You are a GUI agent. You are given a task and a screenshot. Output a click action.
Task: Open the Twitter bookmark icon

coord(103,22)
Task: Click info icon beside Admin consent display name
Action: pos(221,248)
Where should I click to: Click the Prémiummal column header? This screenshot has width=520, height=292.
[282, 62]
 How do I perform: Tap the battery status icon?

**TASK GOAL:**
Lay out every line of the rows above as a Markdown table with two columns, No. and Line. Leave out the blank lines.

**SOLVED EXERCISE:**
| No. | Line |
|---|---|
| 1 | You are a GUI agent. You are given a task and a screenshot. Output a click action. |
| 2 | Task: Open the Twitter bookmark icon |
| 3 | coord(103,22) |
| 4 | Task: Click info icon beside Admin consent display name |
| 5 | Action: pos(221,248) |
| 6 | Where should I click to: Click the Prémiummal column header? This screenshot has width=520, height=292. |
| 7 | [282, 62] |
| 8 |  How do I perform: Tap the battery status icon? |